Hello everyone, and welcome back to Dialogue with Cristobal Martinez!


As much as I'm trying to convince my mom that she needs therapy, she still refuses therapy, even though there's a lot of evidence that proves that she must accept it.

My mom is an entitled, short-tempered toddler. Imagine me taking my mom to Maury so that I can talk about the many times my toddler of a mom yelled at me over minor inconveniences that either were, or were not hers. It's that, or she keeps interfering with other people's TV show of a life.

Whenever my therapist explains what I said about my mom to my mom, I don't understand her need to be so defensive. Either she acknowledges her fuck-ups and shut the fuck up, take it on the chin, or she keeps putting her foot in her mouth until I lash out at her.

Keep in mind, this bitch spends most of her episodes called days between cooking and laundry like this:

Oh, and she likes to throw a fit every time I'm not in the mood to even hear her speak, because what she says is more substance over style, and cries tantrum because that bitch wants to be comfortable coping with my uncontrollable mood. Such a stupid-ass, ableist-ass, childish-ass bitch.

I do want to acknowledge that not only does my mom need therapy in a psychological sense, but she also needs therapy in a physical sense. She is still going on and about with pain in her left arm from when she tripped and fell. She's been moping for months and should've gone to physical therapy sooner. But she likes to complicate and prolong things, right?

I'm starting to feel like my mom is using the pain in her left arm to cosplay being disabled, as if me being autistic doesn't count as a disability because I'm high-functioning. Also, she needs to stop sitting down and doom scrolling and find a hobby. Sure she does exercise, but what about other analog things. That's the reason why I even bought her a notebook and pen for Christmas, so she can do some journaling.

"I wAnT yOu To LoOk At ThIs. ThIs LiTtLe GiRl HaS aUtIsM-" Uh, bitch, get a life. Please.

My mom should participate in Taste of YouTube, or whatever the fuck the festival is called in Chicago (where I live).

My mom isn't learning anything from a smart autistic person like me, and I actually love that for her. That's why she's in my little gossip blog on Leaflet. I've been writing articles on Dialogue about people just like her. I don't know why she wanted me to be the child that keeps fucking up her day so she can yell at, but I'll be here to write as my way of pointing and laughing at a clown, who is a facet of my dysfunctional household.


My Mom is a regular topic on Dialogue with Cristobal Martinez.

That's it for Dialogue with Cristobal Martinez. Thank you so much for reading, and I'll catch you guys in the next one. Later!

+++++

→ **Required tasks**
1/ Answer these questions from the blog post.
(a) In which arm does the mother have pain?
(b) What did the author buy the mother for Christmas?
(c) In which city does the author live?
2/ In the blog post, substitute "rehabilitation" for "physical therapy" and write out the passage starting at "Oh, and she" and ending at "prolong things, right?".
3/ Translate this sentence from the blog post into Spanish: "My Mom is a regular topic on Dialogue with Cristobal Martinez."

+++++

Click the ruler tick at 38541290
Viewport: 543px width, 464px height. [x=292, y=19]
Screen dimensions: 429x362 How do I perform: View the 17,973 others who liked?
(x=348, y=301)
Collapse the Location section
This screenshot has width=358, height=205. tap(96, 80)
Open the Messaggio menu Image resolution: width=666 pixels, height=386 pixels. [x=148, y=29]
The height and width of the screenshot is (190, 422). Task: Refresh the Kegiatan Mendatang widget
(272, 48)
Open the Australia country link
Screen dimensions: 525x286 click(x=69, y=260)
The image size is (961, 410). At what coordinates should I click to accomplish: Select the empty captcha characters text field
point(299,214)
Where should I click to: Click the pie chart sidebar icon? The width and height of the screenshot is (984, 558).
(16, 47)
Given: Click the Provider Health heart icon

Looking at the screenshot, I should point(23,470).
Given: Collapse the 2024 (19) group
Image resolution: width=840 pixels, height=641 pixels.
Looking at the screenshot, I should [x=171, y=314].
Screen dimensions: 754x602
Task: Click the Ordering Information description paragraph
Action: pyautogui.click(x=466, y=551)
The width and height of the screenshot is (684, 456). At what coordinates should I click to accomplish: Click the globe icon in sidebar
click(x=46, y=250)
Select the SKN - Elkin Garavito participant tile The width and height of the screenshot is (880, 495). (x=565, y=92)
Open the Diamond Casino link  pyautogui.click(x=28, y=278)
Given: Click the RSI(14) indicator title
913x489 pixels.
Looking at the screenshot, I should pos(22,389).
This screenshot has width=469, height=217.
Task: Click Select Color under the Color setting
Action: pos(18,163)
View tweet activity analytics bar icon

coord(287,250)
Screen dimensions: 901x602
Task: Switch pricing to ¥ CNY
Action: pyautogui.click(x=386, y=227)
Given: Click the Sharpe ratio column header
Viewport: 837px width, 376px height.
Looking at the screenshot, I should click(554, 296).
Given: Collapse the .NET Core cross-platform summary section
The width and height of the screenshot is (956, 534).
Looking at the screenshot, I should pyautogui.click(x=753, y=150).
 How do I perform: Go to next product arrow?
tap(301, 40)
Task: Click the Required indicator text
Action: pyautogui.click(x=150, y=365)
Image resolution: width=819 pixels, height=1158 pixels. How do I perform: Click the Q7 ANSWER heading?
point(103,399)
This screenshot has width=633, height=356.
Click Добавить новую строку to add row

+++++

→ **Expected responses**
1/
(a) Her left arm.
(b) A notebook and pen.
(c) Chicago.

2/
Oh, and she likes to throw a fit every time I'm not in the mood to even hear her speak, because what she says is more substance over style, and cries tantrum because that bitch wants to be comfortable coping with my uncontrollable mood. Such a stupid-ass, ableist-ass, childish-ass bitch.

I do want to acknowledge that not only does my mom need therapy in a psychological sense, but she also needs therapy in a physical sense. She is still going on and about with pain in her left arm from when she tripped and fell. She's been moping for months and should've gone to rehabilitation sooner. But she likes to complicate and prolong things, right?

3/ Mi mamá es un tema habitual en Dialogue with Cristobal Martinez.